=== Problem to work on ===
Pull out every line below that contains the word "each", copying those lines in full.

=== Provided material ===
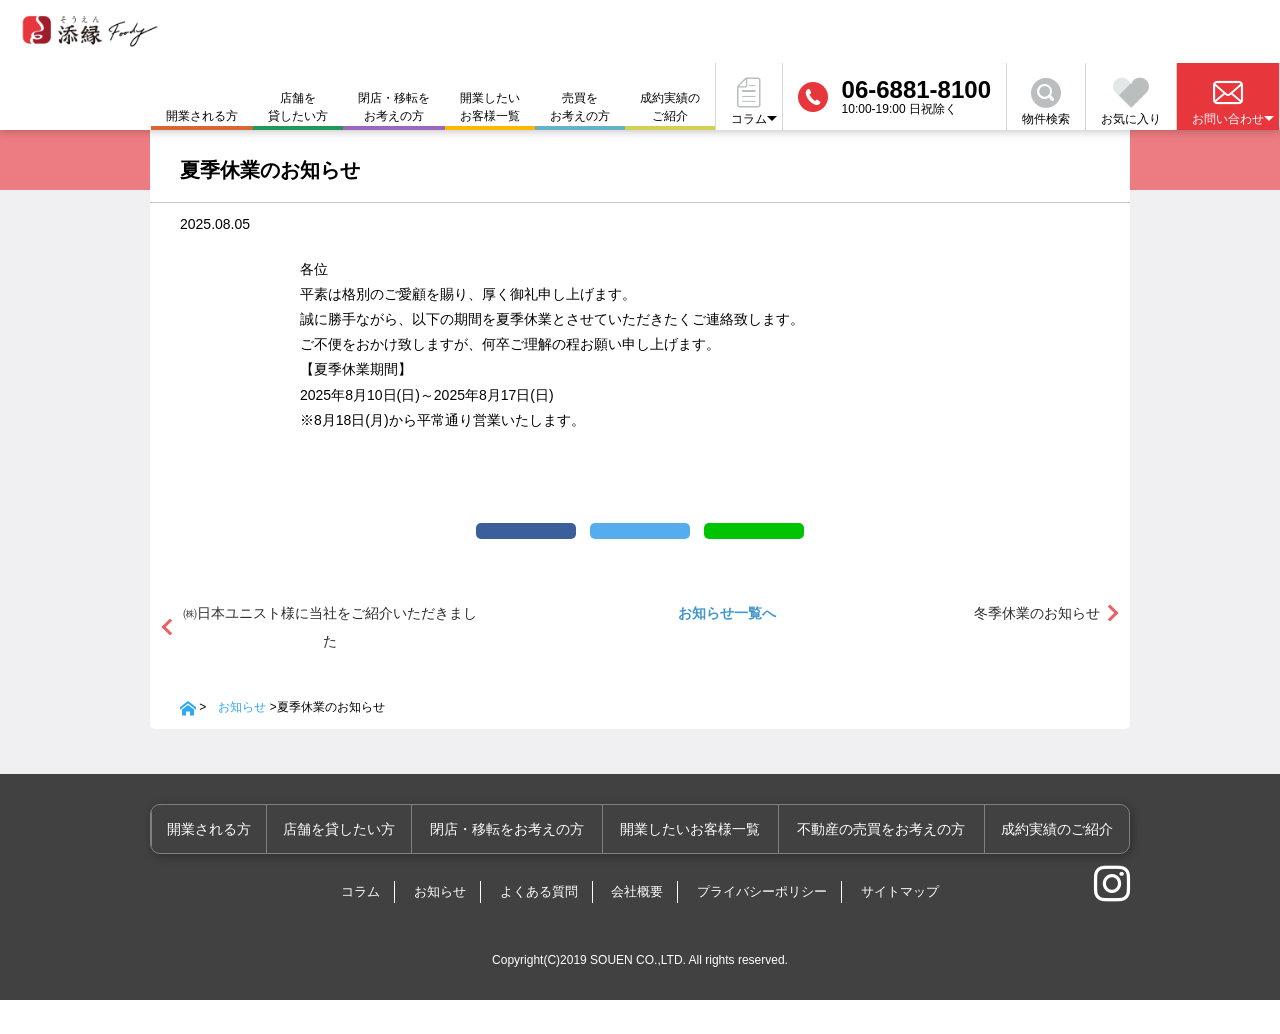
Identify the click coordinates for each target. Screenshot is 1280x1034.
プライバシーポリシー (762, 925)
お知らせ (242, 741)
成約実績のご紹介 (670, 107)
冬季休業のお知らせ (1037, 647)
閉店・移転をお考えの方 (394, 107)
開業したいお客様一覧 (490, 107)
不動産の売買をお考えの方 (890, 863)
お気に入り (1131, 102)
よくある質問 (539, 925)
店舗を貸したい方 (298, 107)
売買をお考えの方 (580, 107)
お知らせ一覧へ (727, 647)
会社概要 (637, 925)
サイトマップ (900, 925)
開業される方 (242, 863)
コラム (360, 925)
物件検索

=== Answer to the exercise ===
Identify the click coordinates for each target. Screenshot is 1280x1034.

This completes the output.